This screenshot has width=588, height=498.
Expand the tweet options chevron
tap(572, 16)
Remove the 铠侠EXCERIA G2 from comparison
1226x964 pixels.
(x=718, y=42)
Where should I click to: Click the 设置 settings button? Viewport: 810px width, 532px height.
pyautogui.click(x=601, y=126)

_Set problem_:
Starting at the line containing "Where should I" and ending at the last line of the items, reproduce each line with its request. Multiply every coordinate in the answers by 2.1 and round to whole numbers, rounding halves up, and output only those lines.

_Solution below_:
Where should I click to: Click the 设置 settings button? Viewport: 810px width, 532px height.
pyautogui.click(x=1262, y=265)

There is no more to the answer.